Le transit nord-sud devrait disparaître, prédisent les spécialistes en mobilité. « Pour le transit est-ouest entre le haut de la ville et Molenbeek via le quartier Dansaert, il a un risque de congestion, admet Pascal Smet. Si nécessaire, on adaptera le plan. On mesurera réellement son impact lors de la rentrée de septembre. D’ici-là, les usagers auront les mois d’été, plus calmes, pour s’habituer. »

Un projet voué à l’échec ?

Si le principe de rendre la ville plus habitable est salué par tous, Touring, le lobby de défense des automobilistes, et Beci, la Chambre de commerce de Bruxelles, laisse entendre que le projet est voué à l’échec : les rues voisines du piétonnier et la Petite ceinture ne pourront absorber le trafic interdit dans le centre. Pour les deux organismes, il est utopique de penser que les véhicules disparaîtront une fois les rues condamnées. Côté N-VA, le conseiller communal Joan Van den Driessche dénonce une gestion de la mobilité qui « provoquera pendant des années des grincements des dents chez les habitants, les commerçants, les navetteurs et les visiteurs. »

« Ce plan reste orienté voitures, déplore Isabelle Pauthier, directrice de l’Arau. Elles peuvent encore traverser le Pentagone, même si ce n’est plus en ligne droite. Mettre les boulevards Jacqmain, Lemonnier et Stalingrad à sens unique favorise la vitesse, donc le bruit. Le trafic sur la Petite ceinture, empruntée chaque jour par 250 000 à 350 000 véhicules, risque de se reporter en partie sur les voiries sacrifiées au mini-ring, où la sécurité des cyclistes ne va pas s’améliorer. » Selon l’Arau, le trafic de destination pourrait même de se renforcer en centre-ville, avec la création annoncée de quatre nouveaux parkings souterrains. « Pour les rejoindre depuis la Petite ceinture, les automobilistes sont invités à traverser des quartiers habités, pointe Isabelle Pauthier, avec à la clé une dégradation probable du cadre de vie. »
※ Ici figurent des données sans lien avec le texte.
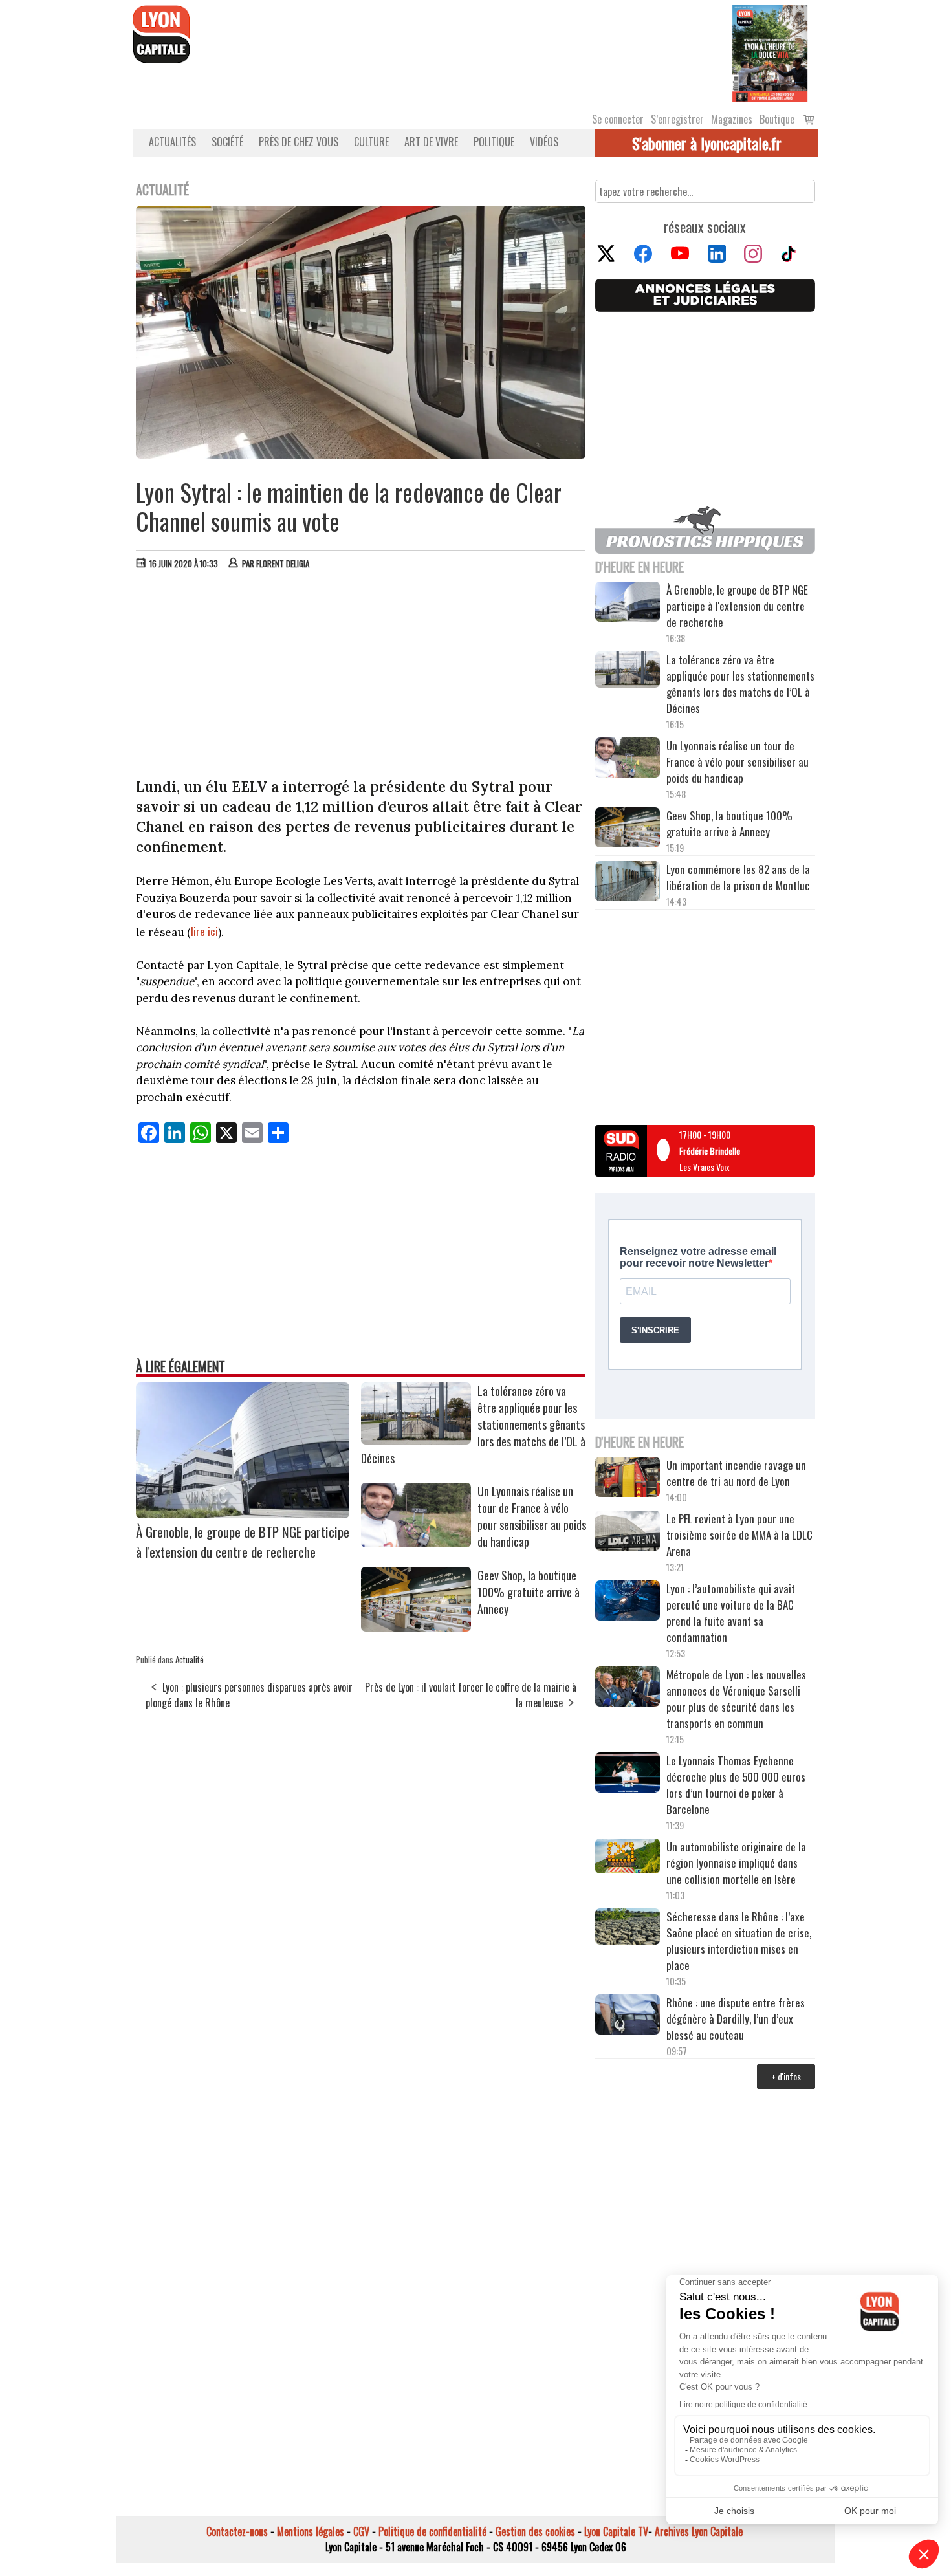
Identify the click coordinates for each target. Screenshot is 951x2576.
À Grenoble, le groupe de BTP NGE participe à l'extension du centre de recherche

D’autres voix estiment que la Ville met la charrue avant les boeufs : il aurait d’abord fallu répondre, au niveau régional, au défi de la mobilité. En clair : attendre l’entrée en service du RER, l’automatisation et l’extension du métro et la création de parkings de dissuasion aux entrées de la Région capitale. Des partis d’opposition – CDH, Ecolo/Groen… – et des comités de quartier prédisent dès lors un chaos routier dès l’entrée en vigueur du plan de circulation. Réponse cet été.

Les informations relatives à la nouvelle zone piétonne et au plan de circulation figurent sur le site www.plandecirculation.be. Pour répondre aux questions, avis et demandes des usagers désorientés, les autorités bruxelloises ont mis à leur disposition un numéro de téléphone gratuit – 0800/85.585 – et une adresse email, info@plandecirculation.be.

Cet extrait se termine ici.